Friday, October 24, 2014

Another look at when discriminatory comments are enough to win the case

Many discrimination cases are won on the basis of circumstantial evidence. Some cases involve direct evidence, which certainly makes life easier for everyone in determining whether the plaintiff should win the case. The question then becomes when these comments will allow you to take the case to a jury.

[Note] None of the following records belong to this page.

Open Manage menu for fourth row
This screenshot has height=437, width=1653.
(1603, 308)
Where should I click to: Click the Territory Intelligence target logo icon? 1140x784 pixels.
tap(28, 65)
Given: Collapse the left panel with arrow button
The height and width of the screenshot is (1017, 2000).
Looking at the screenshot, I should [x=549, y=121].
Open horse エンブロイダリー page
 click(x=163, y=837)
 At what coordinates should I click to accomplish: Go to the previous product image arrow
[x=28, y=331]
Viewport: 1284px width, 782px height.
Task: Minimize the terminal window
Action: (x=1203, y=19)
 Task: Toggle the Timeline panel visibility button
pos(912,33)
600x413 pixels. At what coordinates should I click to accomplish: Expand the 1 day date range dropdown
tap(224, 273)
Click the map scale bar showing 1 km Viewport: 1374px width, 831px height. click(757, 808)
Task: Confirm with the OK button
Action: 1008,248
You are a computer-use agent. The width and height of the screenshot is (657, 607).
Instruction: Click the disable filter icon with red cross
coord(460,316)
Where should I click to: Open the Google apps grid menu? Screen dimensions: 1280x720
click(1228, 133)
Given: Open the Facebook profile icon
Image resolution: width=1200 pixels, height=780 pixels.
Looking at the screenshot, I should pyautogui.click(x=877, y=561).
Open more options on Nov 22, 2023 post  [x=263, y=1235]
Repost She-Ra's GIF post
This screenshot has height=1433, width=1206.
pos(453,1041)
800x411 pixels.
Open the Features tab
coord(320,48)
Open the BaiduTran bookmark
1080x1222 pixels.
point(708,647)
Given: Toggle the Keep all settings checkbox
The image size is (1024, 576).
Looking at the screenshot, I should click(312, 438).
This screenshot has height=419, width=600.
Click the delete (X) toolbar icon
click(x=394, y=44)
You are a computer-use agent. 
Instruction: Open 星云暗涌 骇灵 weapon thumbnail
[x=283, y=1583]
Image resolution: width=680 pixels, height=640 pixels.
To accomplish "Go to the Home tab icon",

The case is Wesley-Dickson v. Warwick Valley Central School District, a summary order decided on October 6. Plaintiff was a teacher who was denied tenure. She claimed that the district had engaged in racial discrimination, and in support of that argument, she cited the following evidence:

in September 2007, while she was undergoing chemotherapy and wearing a headscarf, defendant Reinhard told her that when she spoke in a southern accent she sounded “like Aunt Jemima” and as if she were “down on the plantation.” Plaintiff also attributes to defendant Fox a September 2007 remark dismissing a school district diversity conference to be led by African-Americans as “a waste of her time.” Finally, plaintiff asserts that, in May 2006, Superintendent Greenhall recounted that he had been severely assaulted by “six black boys,” but had “showed them.” She further alleges that in response to concerns expressed no later than March 2008 by union representative Mary Jane Hamburger about plaintiff’s negative performance evaluations, Greenhall stated that he was “not afraid to fire black people.” 
The issue of when discriminatory comments are enough to help the plaintiff at trial received extended treatment from the Second Circuit a few years ago, in Henry v. Wyeth Pharmaceuticals, which states:

The district courts in this circuit have developed a standardized approach for applying these concepts to individual cases. In determining whether a remark is probative, they have considered four factors: (1) who made the remark (i.e., a decision-maker, a supervisor, or a low-level co-worker); (2) when the remark was made in relation to the employment decision at issue; (3) the content of the remark (i.e., whether a reasonable juror could view the remark as discriminatory); and (4) the context in which the remark was made (i.e., whether it was related to the decision-making process).

Are the statements in this case enough to show intentional discrimination? The Court of Appeals (Winter, Raggi and Hall) says no. Reinhard made what looks like a racist statement, but she did not review plaintiff's work, write her performance reviews or influence the decisionmakers who got rid of plaintiff. While Fox was one of plaintiff's reviewing supervisors and her reviews influenced plaintiff's termination, "both the Fox's isolated comment (about a district conference) and its timing (6 months before plaintiff's probationary term was extended and 18 months before she was denied tenure) are too remote and oblique to raise a triable issue of pretext." As for Greenhall's May 2006 comment of a past assault by "black boys," it was too remote in time and oblique in context to support an inference of pretext.. Hamburger's statement, meanwhile, is hearsay, as she was recounting Greenhall's statement and did so in her capacity as plaintiff's union representative and not as an agent of the school district.